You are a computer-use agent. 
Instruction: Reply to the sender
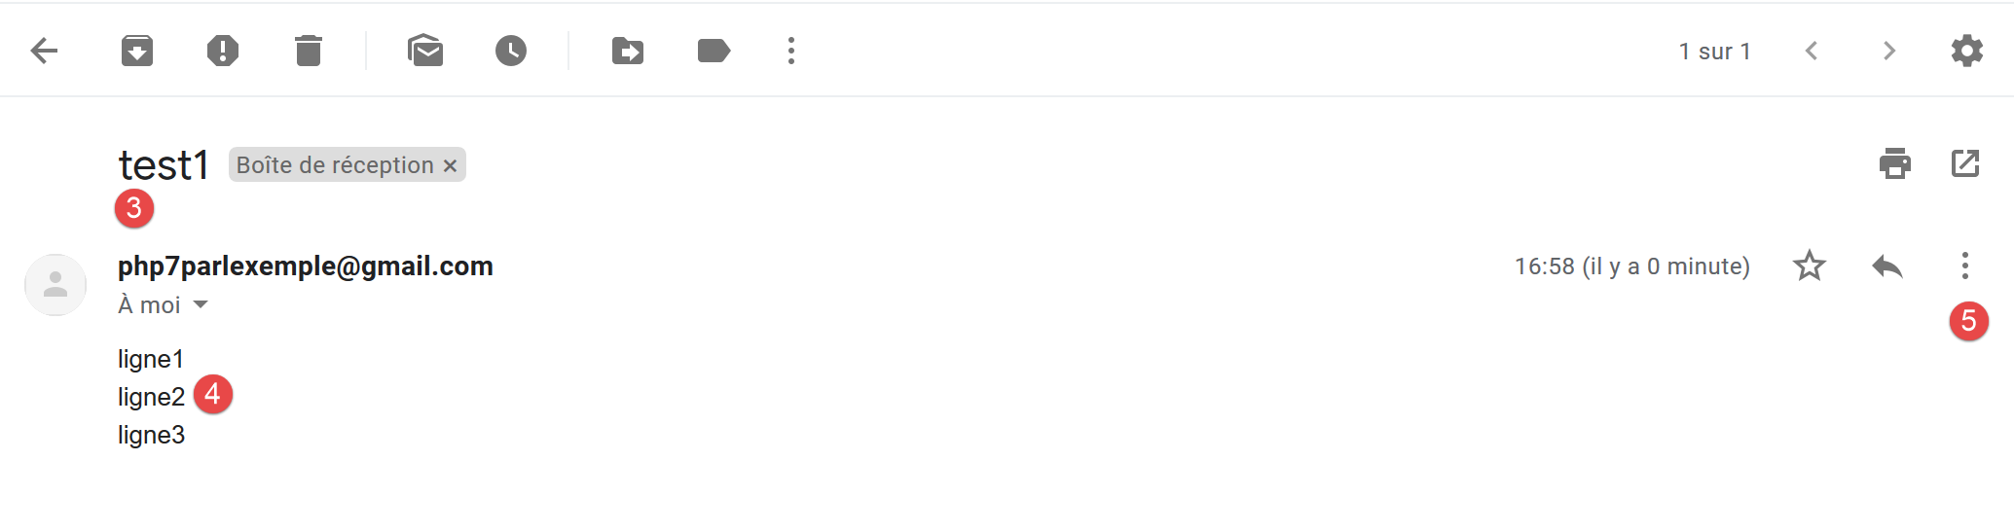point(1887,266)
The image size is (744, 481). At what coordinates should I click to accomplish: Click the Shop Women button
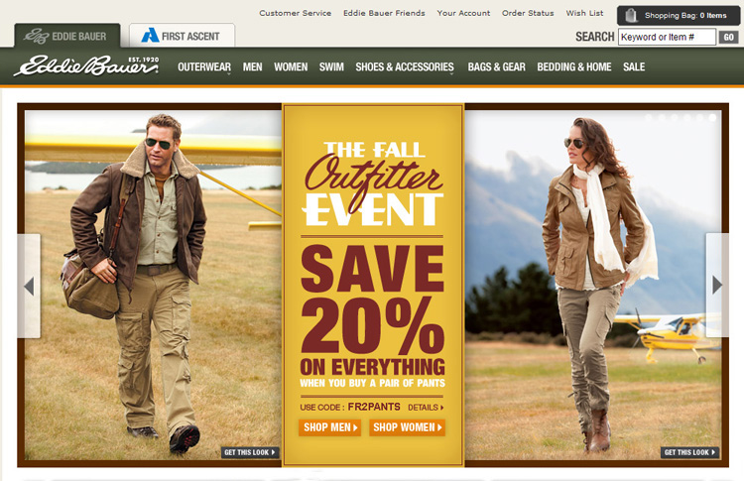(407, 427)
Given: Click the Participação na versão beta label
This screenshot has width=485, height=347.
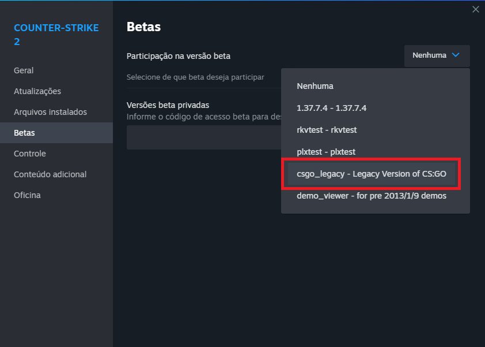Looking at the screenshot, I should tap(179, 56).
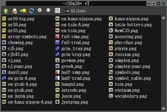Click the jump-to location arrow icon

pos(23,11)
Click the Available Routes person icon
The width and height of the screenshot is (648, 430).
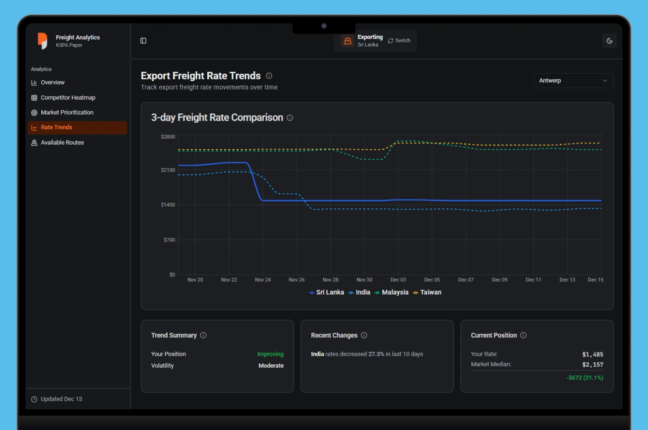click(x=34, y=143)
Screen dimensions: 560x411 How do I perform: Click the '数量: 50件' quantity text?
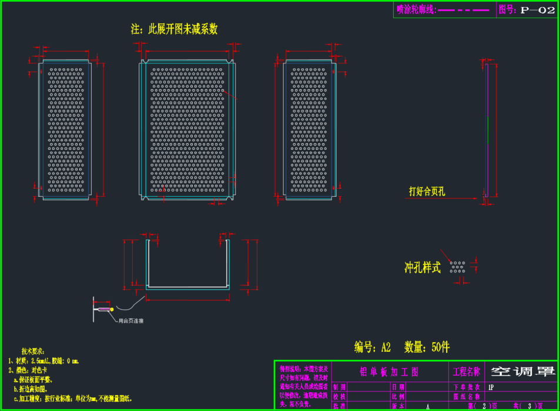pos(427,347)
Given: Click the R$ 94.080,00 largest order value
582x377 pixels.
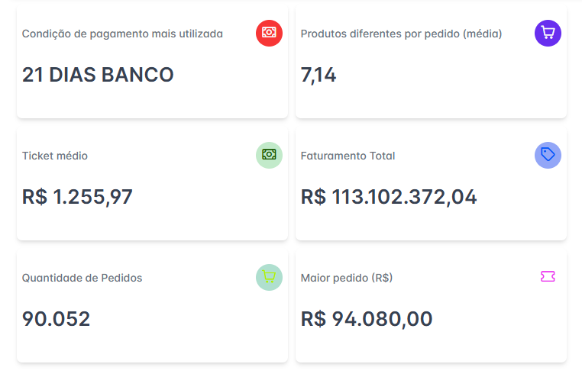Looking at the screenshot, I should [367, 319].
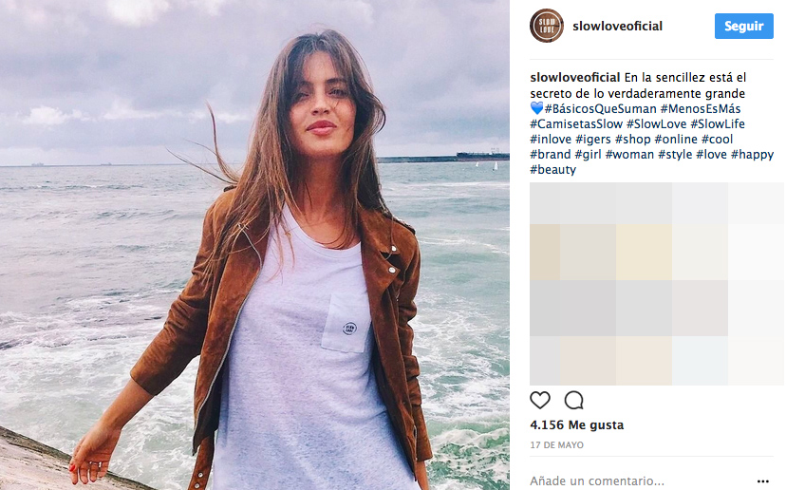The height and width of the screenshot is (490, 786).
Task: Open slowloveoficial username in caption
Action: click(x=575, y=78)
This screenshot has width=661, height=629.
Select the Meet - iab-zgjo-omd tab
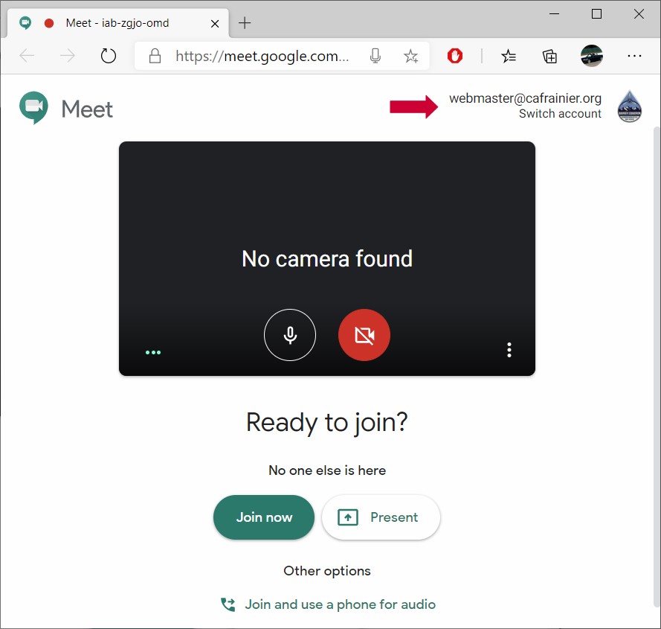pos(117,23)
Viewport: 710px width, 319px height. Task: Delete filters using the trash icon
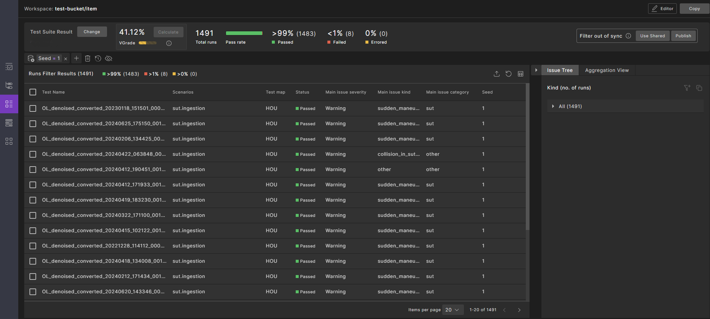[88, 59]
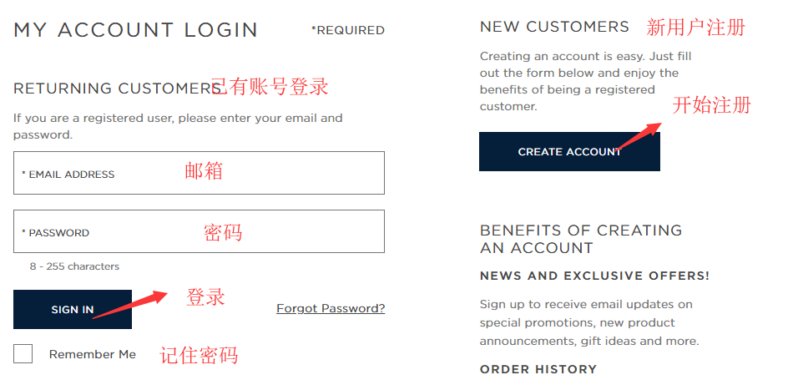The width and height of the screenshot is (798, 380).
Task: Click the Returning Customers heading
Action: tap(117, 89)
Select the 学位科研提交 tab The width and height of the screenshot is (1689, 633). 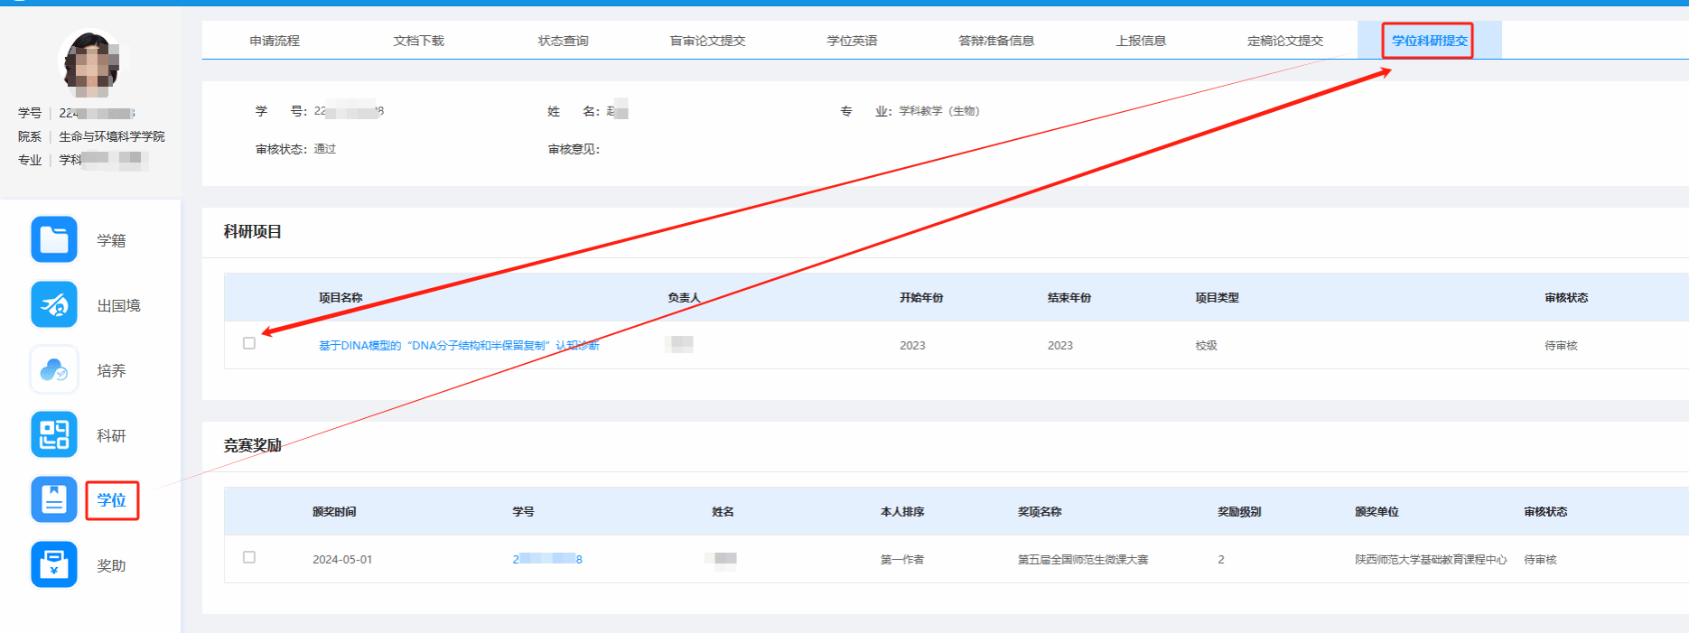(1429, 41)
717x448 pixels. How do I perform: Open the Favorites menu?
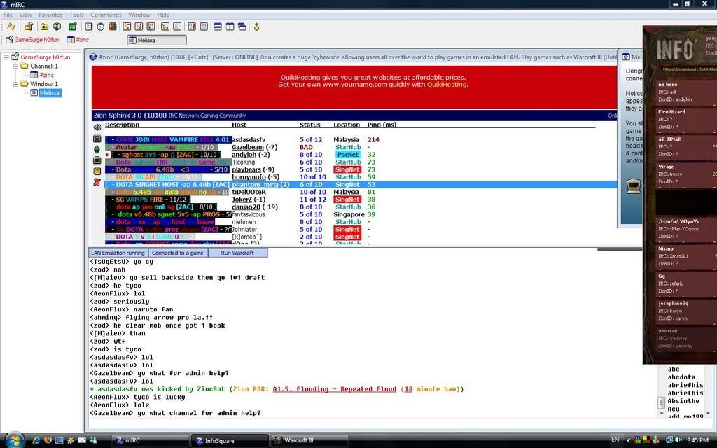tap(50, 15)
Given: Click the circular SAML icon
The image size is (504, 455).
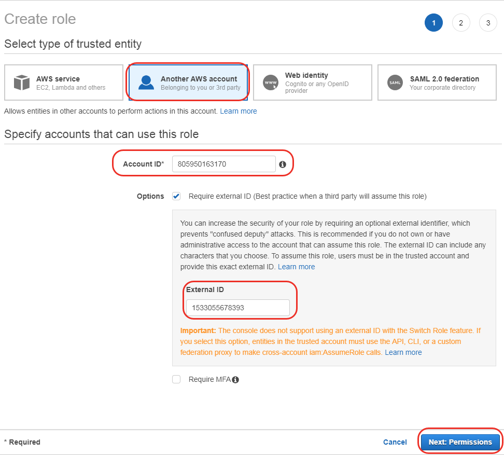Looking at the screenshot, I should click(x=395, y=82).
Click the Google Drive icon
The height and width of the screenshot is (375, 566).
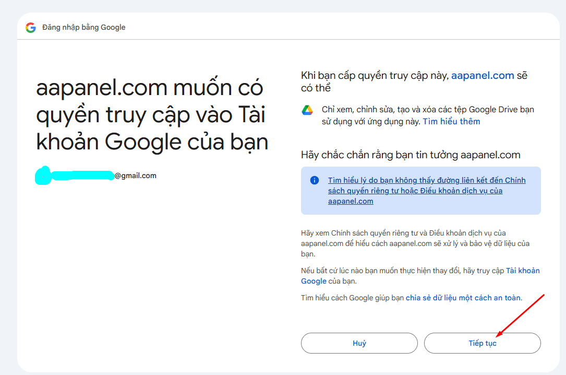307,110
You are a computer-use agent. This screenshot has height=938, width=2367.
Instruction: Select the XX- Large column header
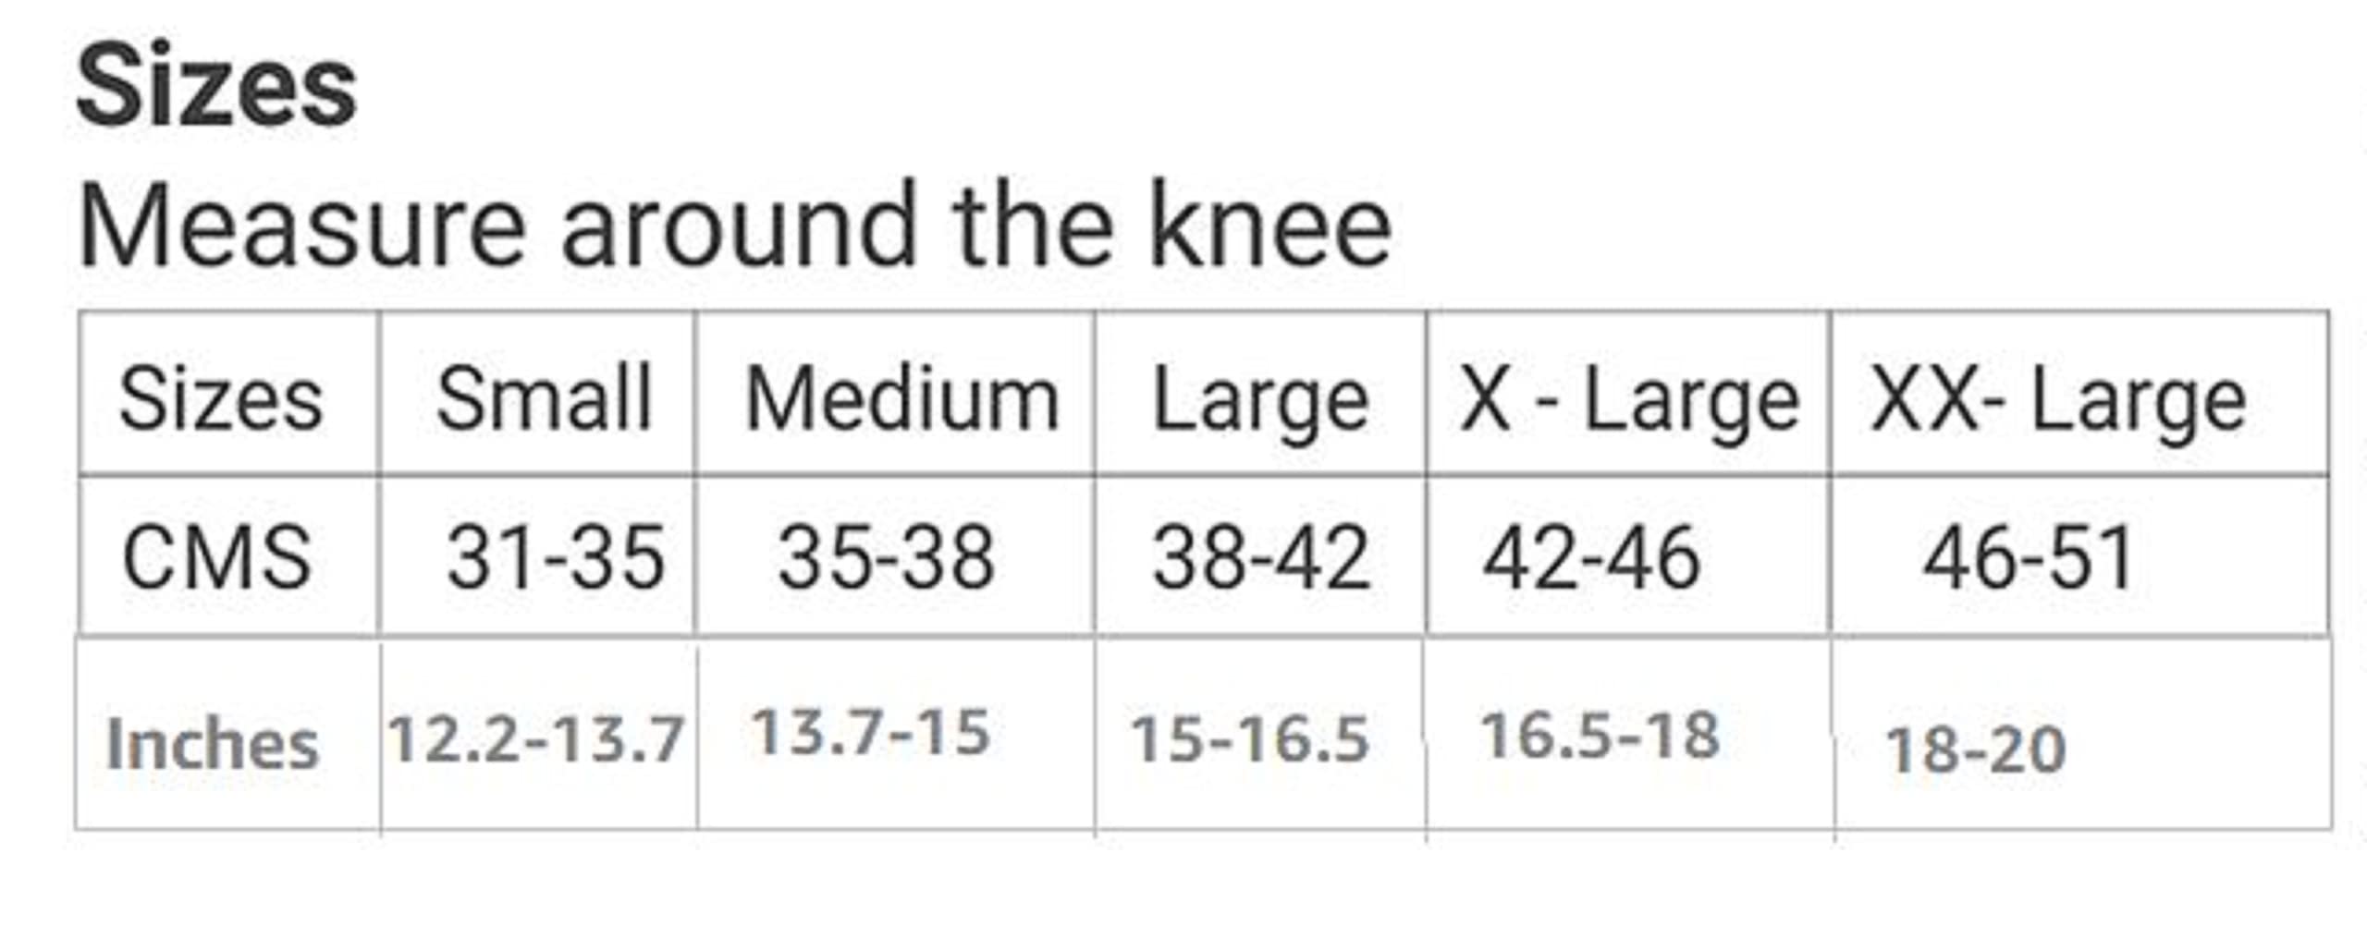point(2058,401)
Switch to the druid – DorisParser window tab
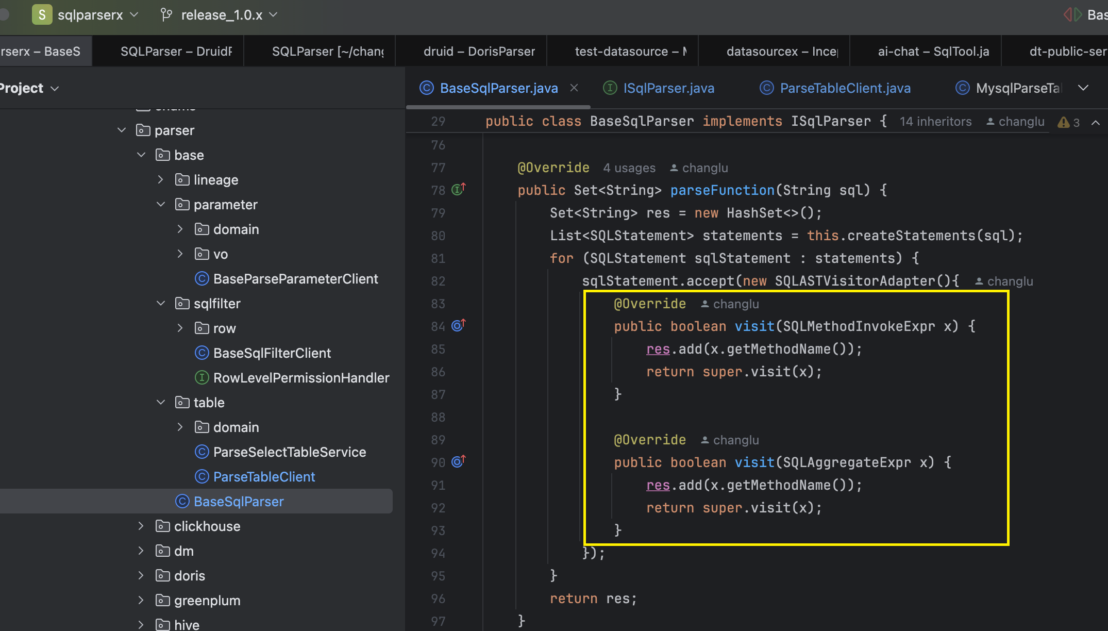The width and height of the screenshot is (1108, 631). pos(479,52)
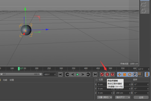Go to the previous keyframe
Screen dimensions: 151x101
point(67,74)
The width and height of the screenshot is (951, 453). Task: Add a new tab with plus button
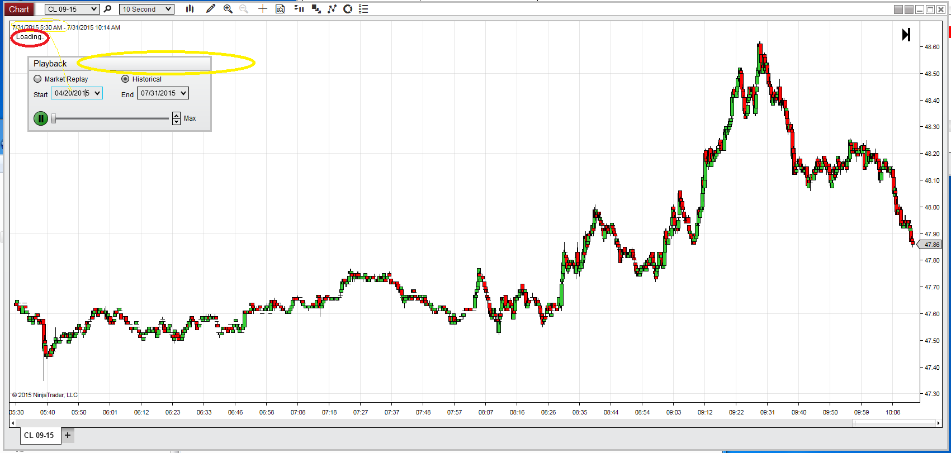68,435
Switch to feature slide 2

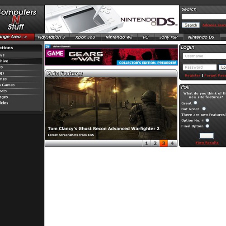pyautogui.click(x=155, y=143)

§ Task directions: Write only the number of lines in the entries where the string "agent" occurs.

§ Result of the exercise: 2